The argument of the soul parallels the The Argument from Consciousness. We have natural explanation for Consciousness, any mental state can be attributed to activity and chemicals in the brain. There's just no need for the soul and therefore it can be dismissed via Occam's Razor.

What is the Soul and how does it function?

Consider a person whose "personality" is based on the existence of this person's "soul". That is, what the person feels, thinks, etc. is stored in the "soul", and it is the existence of this soul which is the basis of that person's life.

Studies of the biology of human beings show that the movement of various parts of the body are controlled mostly by nerves which ultimately lead from the brain; the control is sent as electrical impulses over the nerves. Thus, we postulate that, if the "soul" exists and is the driving or motive force of a person, it should be the ultimate cause of the signals in the nerves; that is, the brain serves as a sort of conduit for the soul.

Now consider what would happen if the person had a stroke. A stroke causes brain damage. What would happen to the connection between the soul and the body?

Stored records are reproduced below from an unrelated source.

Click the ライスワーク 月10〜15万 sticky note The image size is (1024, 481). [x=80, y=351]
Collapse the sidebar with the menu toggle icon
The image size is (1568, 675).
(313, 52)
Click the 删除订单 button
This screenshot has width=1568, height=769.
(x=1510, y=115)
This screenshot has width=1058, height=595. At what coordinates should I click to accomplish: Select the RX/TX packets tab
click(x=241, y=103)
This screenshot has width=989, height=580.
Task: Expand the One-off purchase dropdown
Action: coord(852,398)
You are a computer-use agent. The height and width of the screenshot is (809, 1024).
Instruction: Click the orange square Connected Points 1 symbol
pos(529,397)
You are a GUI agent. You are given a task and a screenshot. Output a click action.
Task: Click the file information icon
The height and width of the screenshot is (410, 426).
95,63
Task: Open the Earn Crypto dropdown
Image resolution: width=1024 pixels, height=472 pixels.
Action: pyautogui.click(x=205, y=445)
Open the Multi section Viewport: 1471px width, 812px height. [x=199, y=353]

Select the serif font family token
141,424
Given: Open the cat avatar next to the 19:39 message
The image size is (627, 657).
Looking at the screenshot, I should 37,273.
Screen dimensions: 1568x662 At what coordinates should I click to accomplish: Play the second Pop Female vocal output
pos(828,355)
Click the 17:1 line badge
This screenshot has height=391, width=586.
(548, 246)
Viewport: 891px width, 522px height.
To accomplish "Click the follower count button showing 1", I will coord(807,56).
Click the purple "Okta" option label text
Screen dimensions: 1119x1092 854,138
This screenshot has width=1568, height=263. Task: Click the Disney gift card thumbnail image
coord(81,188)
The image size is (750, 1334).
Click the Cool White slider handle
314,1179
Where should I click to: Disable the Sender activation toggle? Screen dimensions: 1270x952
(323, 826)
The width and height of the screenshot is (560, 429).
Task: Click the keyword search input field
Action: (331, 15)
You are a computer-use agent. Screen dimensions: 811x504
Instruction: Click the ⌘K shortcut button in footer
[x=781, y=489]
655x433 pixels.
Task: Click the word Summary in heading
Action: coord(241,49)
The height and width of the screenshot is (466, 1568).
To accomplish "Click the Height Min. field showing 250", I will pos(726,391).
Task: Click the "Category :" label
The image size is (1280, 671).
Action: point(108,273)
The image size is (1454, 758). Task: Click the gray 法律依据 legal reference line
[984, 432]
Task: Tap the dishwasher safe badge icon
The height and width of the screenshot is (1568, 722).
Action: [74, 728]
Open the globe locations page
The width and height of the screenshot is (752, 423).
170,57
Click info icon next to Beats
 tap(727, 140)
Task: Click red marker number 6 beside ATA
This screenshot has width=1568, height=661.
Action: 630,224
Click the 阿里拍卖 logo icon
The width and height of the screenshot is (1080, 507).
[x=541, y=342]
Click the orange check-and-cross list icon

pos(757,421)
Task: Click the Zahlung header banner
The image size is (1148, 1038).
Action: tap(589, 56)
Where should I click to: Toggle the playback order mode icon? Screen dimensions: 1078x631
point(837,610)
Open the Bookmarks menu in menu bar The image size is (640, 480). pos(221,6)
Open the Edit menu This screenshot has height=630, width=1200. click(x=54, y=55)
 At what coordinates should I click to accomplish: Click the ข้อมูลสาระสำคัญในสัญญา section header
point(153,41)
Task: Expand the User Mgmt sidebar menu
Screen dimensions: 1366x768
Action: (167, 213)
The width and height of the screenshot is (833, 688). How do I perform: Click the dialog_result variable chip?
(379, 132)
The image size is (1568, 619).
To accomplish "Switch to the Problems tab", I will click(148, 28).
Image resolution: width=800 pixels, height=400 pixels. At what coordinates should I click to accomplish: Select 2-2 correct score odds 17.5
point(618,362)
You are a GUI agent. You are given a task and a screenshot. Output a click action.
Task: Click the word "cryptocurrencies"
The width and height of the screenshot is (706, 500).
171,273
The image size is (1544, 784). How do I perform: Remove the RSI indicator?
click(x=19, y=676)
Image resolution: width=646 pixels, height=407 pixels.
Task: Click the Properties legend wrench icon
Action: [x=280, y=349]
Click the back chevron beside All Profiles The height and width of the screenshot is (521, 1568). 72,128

We would postulate that, if the person's "personality" is seated in the soul, the worst that a stroke would do would be to prevent the soul from perfectly controlling the body. We do not expect a person's personality to change, because the stroke only affects the brain. But is this true? Is the worst possible effect (aside from death) of stroke merely paralysis, without causing a change in the essence of the person's behavior?

In fact, the actual evidence shows that a stroke can destabilize the emotions of a person [citation needed]. Certainly a person's emotional makeup would be considered a major component of a person's "personality". Thus, we can conclude that a major component of a person's personality can be caused by damage to the brain.

Arguably it can still be said that the damage to a brain would also cause damage to the soul using that brain as the channel to control the body. However, we might consider whether or not the brain damage is analogous to the soul's damage. If the brain is somehow healed, does the soul heal too? Is it possible for the soul to heal, but not the brain? Vice versa?

Alternatively, consider the person that has a personality that certainly varies with circumstances and time, with the memories and feelings all stored and manipulated in the brain. That same information stored in a computer is merely a electromagnetic pattern that needs an interpretation to declare what the pattern represents - an external not internal interpretation. The existence that says "I" is something more than just this store and processor. The "I" itself contains the interpretation. The brain can be damaged or altered (which will affect the emotions, abilities, memories etc) but the "I" is still the same 'person'. The "I" starting as a baby and becoming an adult through to senility is still one "I" with differing storage in the brain, different access to the brain's store and different abilities to use or express what it accesses - but still "I".